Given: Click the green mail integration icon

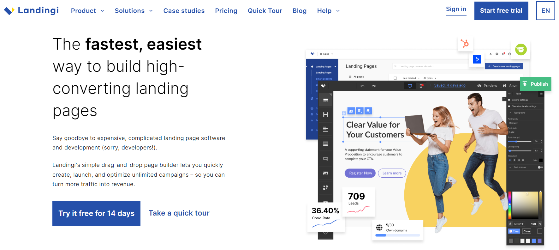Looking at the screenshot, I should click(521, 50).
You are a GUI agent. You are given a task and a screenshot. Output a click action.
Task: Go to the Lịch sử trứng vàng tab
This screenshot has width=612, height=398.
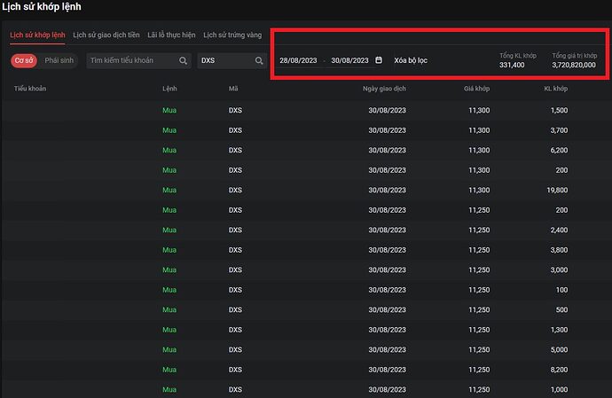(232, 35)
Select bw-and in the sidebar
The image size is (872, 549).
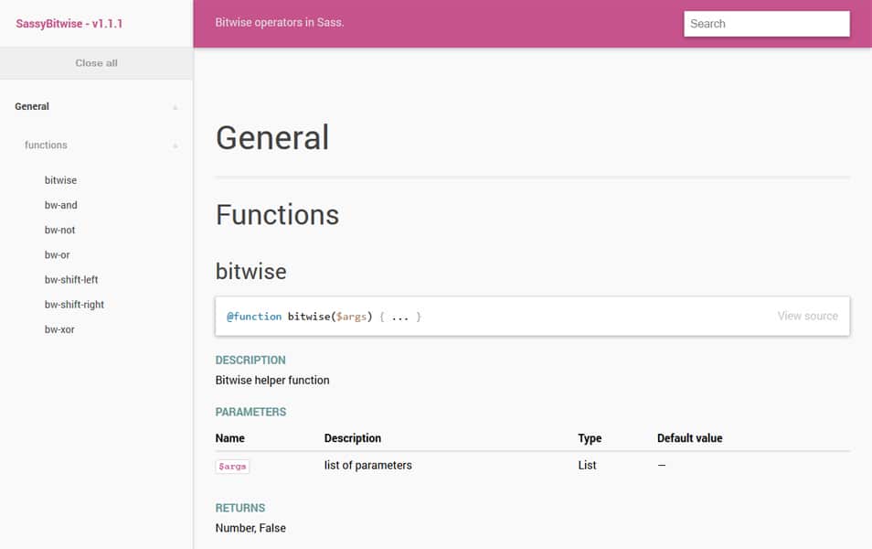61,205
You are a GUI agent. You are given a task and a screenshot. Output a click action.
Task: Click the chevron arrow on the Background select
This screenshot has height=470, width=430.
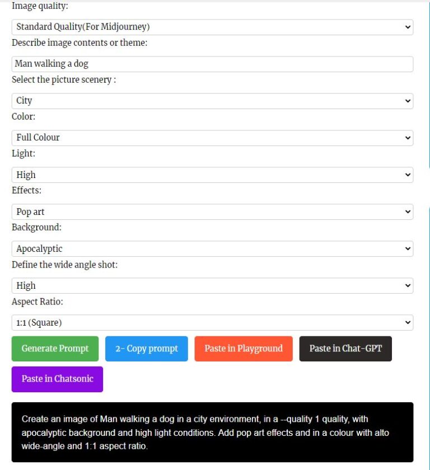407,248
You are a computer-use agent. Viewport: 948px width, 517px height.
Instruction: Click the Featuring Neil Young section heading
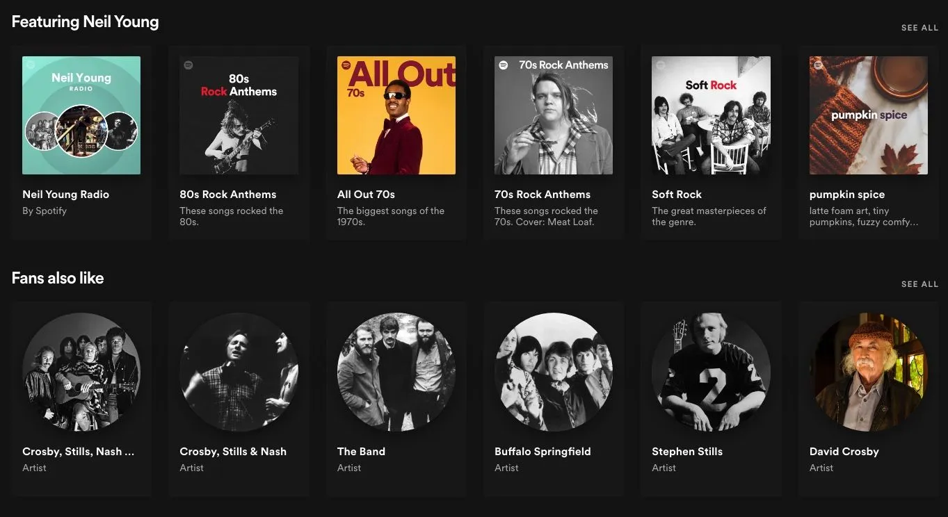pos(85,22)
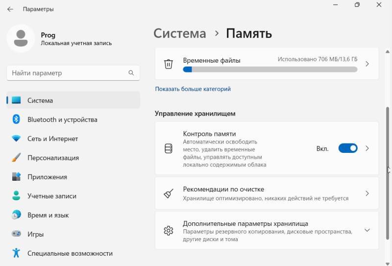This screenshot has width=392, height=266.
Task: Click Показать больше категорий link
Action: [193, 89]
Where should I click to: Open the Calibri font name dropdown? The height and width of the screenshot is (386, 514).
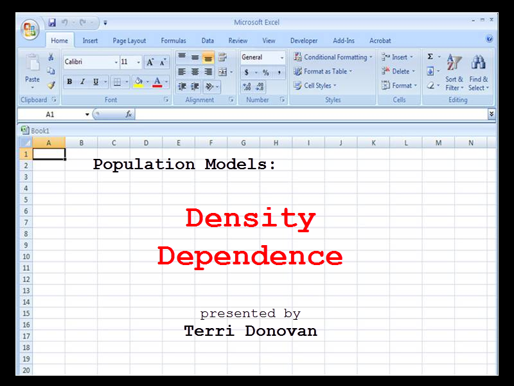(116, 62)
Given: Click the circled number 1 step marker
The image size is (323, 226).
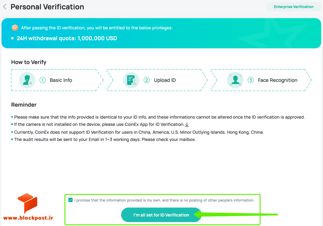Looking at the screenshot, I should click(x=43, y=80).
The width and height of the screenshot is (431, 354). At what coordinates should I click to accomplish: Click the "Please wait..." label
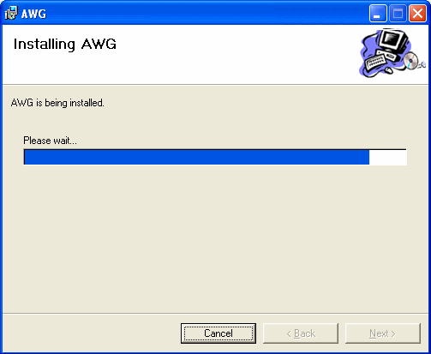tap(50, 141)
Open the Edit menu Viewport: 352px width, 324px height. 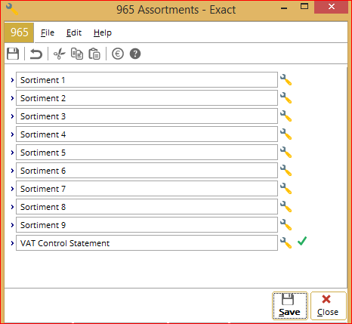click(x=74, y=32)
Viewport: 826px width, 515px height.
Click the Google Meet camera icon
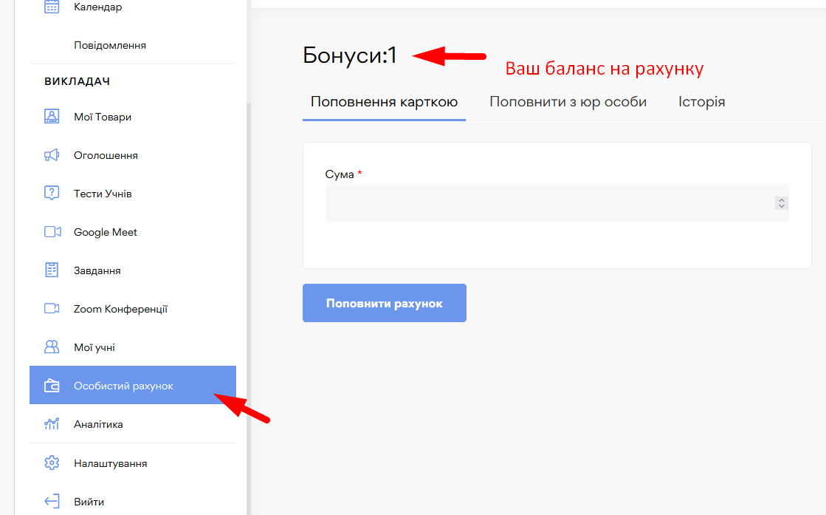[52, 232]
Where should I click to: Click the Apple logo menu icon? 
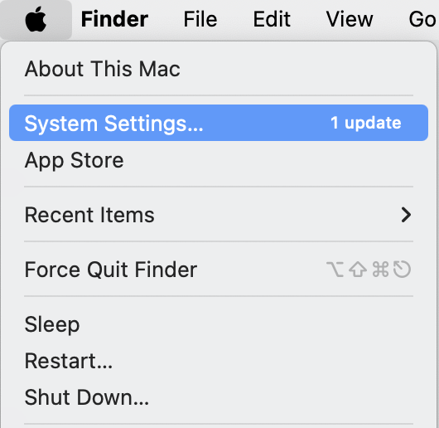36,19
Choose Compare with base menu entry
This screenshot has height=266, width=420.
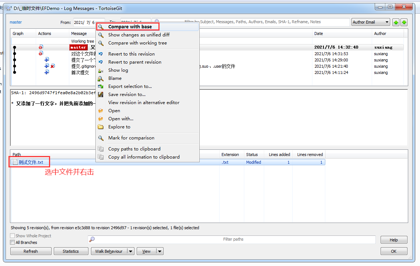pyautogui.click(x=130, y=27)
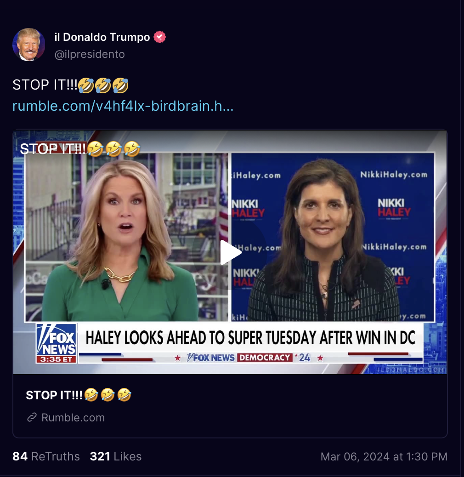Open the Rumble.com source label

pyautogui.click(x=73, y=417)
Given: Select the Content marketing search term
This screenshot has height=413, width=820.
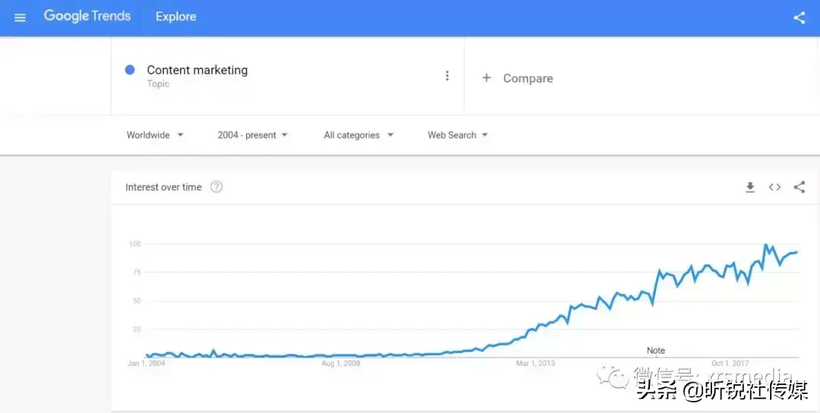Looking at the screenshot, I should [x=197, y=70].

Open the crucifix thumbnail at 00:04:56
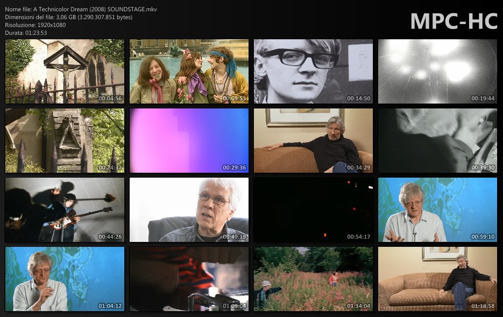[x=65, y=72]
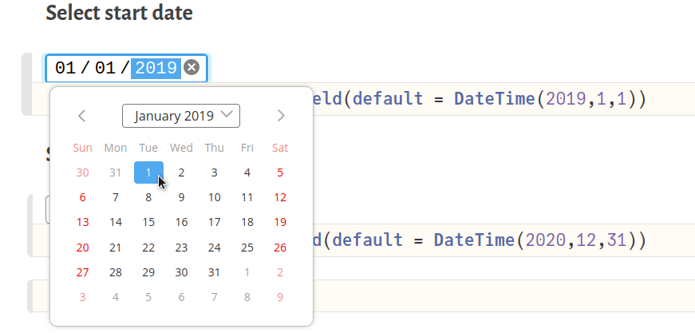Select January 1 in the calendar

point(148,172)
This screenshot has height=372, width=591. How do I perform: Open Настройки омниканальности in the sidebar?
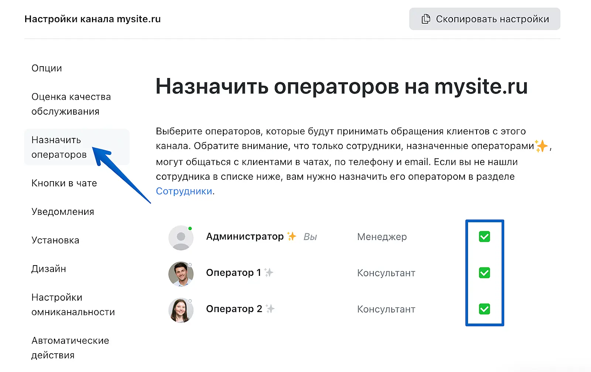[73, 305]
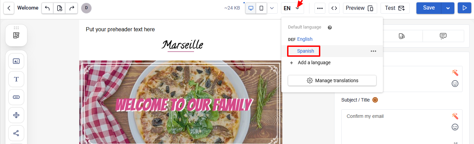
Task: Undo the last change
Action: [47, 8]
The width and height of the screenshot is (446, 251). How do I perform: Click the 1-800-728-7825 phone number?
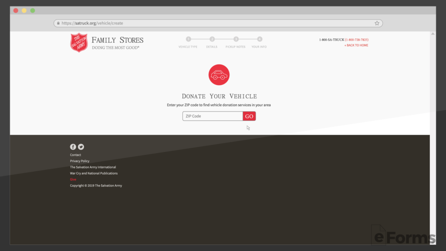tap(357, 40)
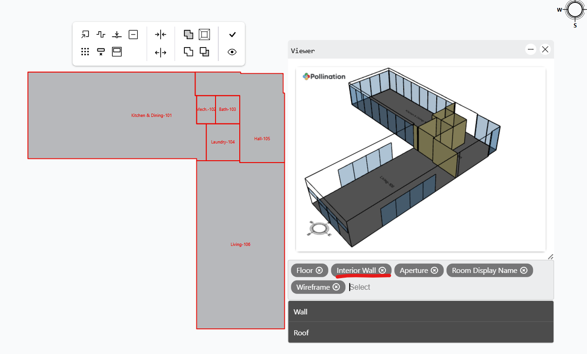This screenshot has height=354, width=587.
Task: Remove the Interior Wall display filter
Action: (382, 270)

• _PROBLEM DETAILS_
Needed here is a verbatim copy of the data from the first line through the line with "You are a computer-use", without pictures.

• _SOLUTION TO THIS TASK_
Given: Click the green mail integration icon

Looking at the screenshot, I should click(521, 50).
You are a GUI agent. You are given a task and a screenshot. Output a click action.
Task: Go to the Lịch sử trứng vàng tab
This screenshot has width=612, height=398.
(232, 35)
Select bw-and in the sidebar
The image size is (872, 549).
61,205
You are a GUI agent. You are given a task and a screenshot. Output a click action.
Task: Click the chevron arrow on the Background select
This screenshot has height=470, width=430.
407,248
You are a computer-use agent. Viewport: 948px width, 517px height.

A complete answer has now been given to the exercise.